Links work just as expected if you prepend them with a hash symbol:

<a href="#/article/182/edit">Edit article 182</a>

A typical url within your application will look like this:

http://your-domain.tld/some/path.html#/article/182/edit

Advanced usage

You can add more than one route or action handler at a time:

$(function() {
    var router = new Simrou({
        '/article/:id/edit': {
            get: [ actionHandler11, actionHandler12 ],
            post: actionHandler2,
            put: actionHandler3
        },
        '/downloads/*': {
            get: actionHandler4
        },
        '/homepage': actionHandler5
    });
    
    router.start('/homepage');   // Handing over a default route to navigate to
});

You can use two different types of wildcards in your routes: Parameters and Splats (this is just the same as in Backbone.js).

  • Parameters are introduced by a colon and end at the next slash.
    e.g. "/test/:name" matches "/test/mike" and "/test/joe", but not "/test/joe/something".

  • Splats start with an asterix and may optionally be followed by a name.
    e.g. "/test/*sp" matches "/test/joe" (extracting "joe") and "/test/joe/something/more" (extracting "joe/something/more").

Parameters and splats can be mixed:

var articleRoute = router.addRoute('/articles/:edit/*action');

Any action handler attached to this route will be called with the following arguments:

function actionHandler(event, method, edit, action)
  • event is a jQuery event object.
  • method is a string such as 'get' or 'post', specifing the desired HTTP method.
  • edit and action are the values extracted from the route.

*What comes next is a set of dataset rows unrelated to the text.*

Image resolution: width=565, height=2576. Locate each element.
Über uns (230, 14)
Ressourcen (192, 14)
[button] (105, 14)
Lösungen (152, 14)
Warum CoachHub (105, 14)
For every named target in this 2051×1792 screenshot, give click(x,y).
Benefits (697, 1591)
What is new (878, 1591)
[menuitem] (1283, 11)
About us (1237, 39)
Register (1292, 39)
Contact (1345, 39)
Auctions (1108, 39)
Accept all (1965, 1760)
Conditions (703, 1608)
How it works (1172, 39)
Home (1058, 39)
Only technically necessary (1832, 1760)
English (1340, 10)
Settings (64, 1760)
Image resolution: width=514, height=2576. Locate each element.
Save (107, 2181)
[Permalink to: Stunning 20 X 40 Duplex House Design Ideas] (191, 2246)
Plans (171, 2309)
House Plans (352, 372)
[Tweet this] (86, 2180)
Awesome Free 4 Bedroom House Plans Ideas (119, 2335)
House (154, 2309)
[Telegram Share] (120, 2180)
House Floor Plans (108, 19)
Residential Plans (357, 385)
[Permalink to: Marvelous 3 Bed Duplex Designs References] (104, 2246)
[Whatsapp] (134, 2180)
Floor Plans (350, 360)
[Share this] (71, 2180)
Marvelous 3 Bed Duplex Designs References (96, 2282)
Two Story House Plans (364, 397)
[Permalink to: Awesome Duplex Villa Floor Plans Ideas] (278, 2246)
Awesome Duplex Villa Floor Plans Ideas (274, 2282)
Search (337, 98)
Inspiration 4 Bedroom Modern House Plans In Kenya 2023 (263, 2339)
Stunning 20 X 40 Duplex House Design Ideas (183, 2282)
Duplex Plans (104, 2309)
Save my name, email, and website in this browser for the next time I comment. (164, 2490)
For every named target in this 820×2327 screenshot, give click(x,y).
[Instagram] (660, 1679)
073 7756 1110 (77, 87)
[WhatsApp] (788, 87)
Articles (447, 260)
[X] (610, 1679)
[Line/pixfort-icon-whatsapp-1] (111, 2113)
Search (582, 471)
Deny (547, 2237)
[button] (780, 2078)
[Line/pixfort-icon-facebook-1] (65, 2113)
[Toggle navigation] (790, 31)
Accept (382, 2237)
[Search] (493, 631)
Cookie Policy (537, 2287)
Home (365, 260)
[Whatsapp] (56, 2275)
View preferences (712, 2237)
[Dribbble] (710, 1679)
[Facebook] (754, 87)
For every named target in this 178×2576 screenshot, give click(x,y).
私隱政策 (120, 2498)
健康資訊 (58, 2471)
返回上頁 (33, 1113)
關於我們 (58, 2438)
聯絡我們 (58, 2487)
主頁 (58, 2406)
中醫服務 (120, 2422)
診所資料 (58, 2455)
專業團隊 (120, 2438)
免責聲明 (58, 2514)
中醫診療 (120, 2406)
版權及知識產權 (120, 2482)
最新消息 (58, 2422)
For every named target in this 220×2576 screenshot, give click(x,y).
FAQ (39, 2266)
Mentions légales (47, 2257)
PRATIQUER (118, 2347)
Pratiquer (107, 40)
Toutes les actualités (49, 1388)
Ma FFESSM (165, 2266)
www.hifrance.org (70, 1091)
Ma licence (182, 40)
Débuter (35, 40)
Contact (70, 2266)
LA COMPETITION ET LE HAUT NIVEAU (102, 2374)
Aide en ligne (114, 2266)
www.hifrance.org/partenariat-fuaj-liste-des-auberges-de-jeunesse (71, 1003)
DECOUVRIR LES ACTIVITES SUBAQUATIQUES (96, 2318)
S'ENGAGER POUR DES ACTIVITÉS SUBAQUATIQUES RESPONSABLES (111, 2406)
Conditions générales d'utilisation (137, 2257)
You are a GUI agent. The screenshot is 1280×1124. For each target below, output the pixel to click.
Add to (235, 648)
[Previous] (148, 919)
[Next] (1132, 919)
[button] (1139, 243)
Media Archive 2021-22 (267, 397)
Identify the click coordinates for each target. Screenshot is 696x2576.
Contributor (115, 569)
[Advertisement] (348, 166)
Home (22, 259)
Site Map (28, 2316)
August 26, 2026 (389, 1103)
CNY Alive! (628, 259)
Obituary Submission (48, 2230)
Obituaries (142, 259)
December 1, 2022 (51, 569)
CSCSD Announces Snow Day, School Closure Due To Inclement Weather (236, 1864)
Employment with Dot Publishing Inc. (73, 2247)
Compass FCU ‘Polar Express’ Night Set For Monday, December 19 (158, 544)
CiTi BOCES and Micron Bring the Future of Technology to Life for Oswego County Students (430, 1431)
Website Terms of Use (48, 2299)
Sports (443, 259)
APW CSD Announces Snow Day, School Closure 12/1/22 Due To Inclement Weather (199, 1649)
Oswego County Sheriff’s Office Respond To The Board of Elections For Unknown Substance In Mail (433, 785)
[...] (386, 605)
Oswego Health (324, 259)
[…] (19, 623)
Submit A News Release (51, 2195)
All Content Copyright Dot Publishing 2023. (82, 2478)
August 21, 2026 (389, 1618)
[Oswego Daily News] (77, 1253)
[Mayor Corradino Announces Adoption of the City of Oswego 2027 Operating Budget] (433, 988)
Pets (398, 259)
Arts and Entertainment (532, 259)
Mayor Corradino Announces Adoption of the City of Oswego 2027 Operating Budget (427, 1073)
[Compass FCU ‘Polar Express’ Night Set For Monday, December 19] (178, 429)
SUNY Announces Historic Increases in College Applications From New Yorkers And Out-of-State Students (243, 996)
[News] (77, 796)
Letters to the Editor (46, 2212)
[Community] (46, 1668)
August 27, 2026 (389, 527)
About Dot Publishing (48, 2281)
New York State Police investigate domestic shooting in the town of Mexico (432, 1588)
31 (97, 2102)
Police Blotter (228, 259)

The route object provides a nifty helper method to get a concrete url:

var article = router.addRoute('/articles/:id/*action');
var url = article.assemble(17, 'edit'); // returns: /articles/17/edit

Action handlers can be attached via jQuery events instead of using Simrou's attachAction() method:

var route = router.addRoute('some/route');

// This..
$(route).on('simrou:get', eventHandler);

// ..equals:
route.get(eventHandler);

If you want to catch a route regardless which HTTP method was intended, you can do that as well:

route.attachAction(function() {
    // ..do awesome stuff..
});

Requirements & License

Simrou requires jQuery 1.7 or newer and is released under the MIT license.

Internally, Simrou binds itself to the onHashChange event. If you want to include a fallback for older browser or the IE, Simrou works out of the box with Ben Alman's HashChange Plugin for jQuery. No setup required.